I went through the phases on addiction. I read on Go Ask Alice that as long as masturbation doesn’t affect your day to day life, then you can masturbate as much as you want; I didn’t feel like it was, so I did. But that lingering guilt kept a running tally in my head. What was my rolling average for the week? Can I go a day without jerking off? Usually the answer was no.

My position on masturbation didn’t dramatically change until I saw this TED Talk. There is a disclaimer in the description of this video talking about the disputed scientific validity of his claims, but the thing that stuck with me is that the dopamine, the feeling that I get when I watch some woman get plowed keeps me coming back. And as discussed in the underappreciated and rated[1] Don Jon discusses, jerking off using your imagination is a different experience than jerking off to porn. I personally find that the dopamine levels are lower when I use my imagination, but still released. I would call it a less addicting high.

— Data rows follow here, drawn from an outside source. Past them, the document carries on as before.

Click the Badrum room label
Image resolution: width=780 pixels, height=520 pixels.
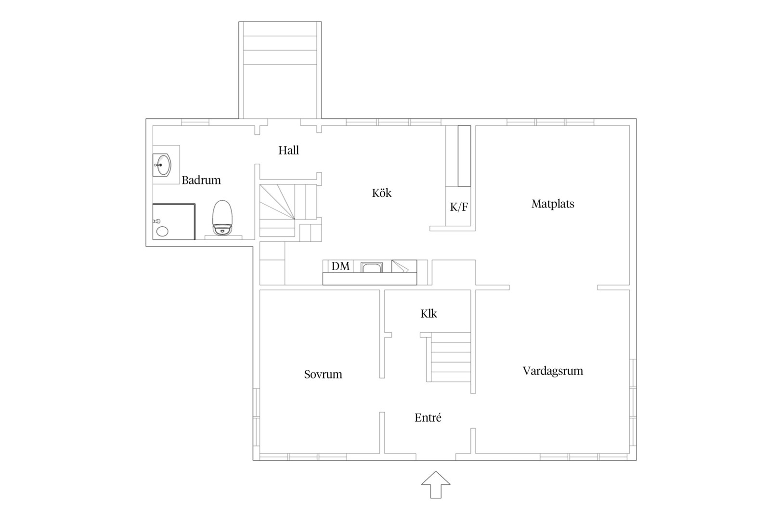coord(201,180)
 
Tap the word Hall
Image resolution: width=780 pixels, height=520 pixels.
coord(289,150)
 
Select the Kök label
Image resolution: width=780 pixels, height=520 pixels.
coord(382,193)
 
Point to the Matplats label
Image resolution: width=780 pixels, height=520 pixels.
coord(553,204)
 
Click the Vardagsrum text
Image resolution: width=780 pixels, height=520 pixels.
coord(553,371)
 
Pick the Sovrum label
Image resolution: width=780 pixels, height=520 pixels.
coord(323,374)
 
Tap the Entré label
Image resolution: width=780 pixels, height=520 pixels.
coord(428,417)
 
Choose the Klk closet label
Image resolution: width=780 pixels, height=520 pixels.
coord(429,313)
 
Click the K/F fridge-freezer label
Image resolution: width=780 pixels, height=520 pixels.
coord(459,207)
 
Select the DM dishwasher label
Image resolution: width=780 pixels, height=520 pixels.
coord(340,266)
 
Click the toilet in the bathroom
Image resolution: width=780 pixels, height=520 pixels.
coord(222,218)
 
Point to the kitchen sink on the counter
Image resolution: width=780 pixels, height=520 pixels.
coord(372,267)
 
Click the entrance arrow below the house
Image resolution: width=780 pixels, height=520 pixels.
coord(436,484)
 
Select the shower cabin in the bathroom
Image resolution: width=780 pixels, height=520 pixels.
coord(174,221)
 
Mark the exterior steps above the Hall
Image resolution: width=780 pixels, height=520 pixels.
coord(280,70)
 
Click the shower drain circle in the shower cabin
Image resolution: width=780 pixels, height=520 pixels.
coord(162,231)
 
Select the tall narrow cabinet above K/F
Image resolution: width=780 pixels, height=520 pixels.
coord(464,156)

Which brings us back to the topic in which I started. The night after my fourth day or so of masturbating only using my imagination (or not masturbating), I have my first dream about Jessica since the last blog post. The entire dream was Jessica and I rolling around in bed kissing. My wedding ring kept flashing to let my brain know that this was happening while I was married. I tried on at least two occasions to go for second base, but she was having none of it. The only thing that was said in between bouts of kissing was me stating, “You could have had it all”, which I understand to mean “You could have had all of me”.

This raised a lot of questions when I woke up: would I have become a different person had I dated Jessica, would I have changed myself if I had the opportunity to date Jessica, how long would we have lasted if I didn’t change the person I am now. All of these are unanswerable hypothetical questions, and I can add them onto the pile of unanswerable Jessica hypotheticals.

I looked up her Facebook profile and two things brought some satisfaction: she still has stuck to her religious convictions and it seems that she has moved away from our hometown. So even though I am married, I can move on with my life knowing that she is still inaccessible. I had intrusive thoughts of cheating over the weekend, so I dosed that with a stronger shot of porn dopamine, and it seems to have done the trick. I’ll go back to jerking off with my imagination and see what happens (other than the eventual orgasm) to my long-term sexual health.

Talk to you again after another Jessica dream, I guess.

But I digress…

I love the Over/Under series by Pitchfork. I often use the expanded Appreciated/Rated scale, originally done by Killa Mike, as a point of discussion.